■ Exercise instructions
Could you please return each line of the data that has the word "computer"?

Pixel coordinate grounding data:
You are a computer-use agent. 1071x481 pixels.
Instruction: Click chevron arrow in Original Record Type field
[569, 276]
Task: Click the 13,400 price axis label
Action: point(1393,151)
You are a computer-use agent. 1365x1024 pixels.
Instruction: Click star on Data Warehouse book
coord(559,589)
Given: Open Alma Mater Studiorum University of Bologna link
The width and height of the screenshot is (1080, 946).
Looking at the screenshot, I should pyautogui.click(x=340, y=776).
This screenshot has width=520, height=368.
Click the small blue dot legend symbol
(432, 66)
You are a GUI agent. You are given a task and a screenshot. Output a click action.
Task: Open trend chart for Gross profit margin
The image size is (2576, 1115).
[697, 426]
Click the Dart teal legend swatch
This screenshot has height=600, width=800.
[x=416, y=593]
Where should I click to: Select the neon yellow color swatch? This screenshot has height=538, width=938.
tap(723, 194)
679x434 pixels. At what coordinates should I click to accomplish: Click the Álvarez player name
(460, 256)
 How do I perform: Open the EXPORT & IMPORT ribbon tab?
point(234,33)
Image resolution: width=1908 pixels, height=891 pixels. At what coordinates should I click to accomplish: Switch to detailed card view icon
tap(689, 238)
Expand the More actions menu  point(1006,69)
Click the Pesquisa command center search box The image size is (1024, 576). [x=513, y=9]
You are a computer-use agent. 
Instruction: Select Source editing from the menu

■ Reply to the exercise
You are a computer-use agent. 1071x481 pixels.
You are a computer-use agent. 1365x1024 pixels.
You are a computer-use agent. 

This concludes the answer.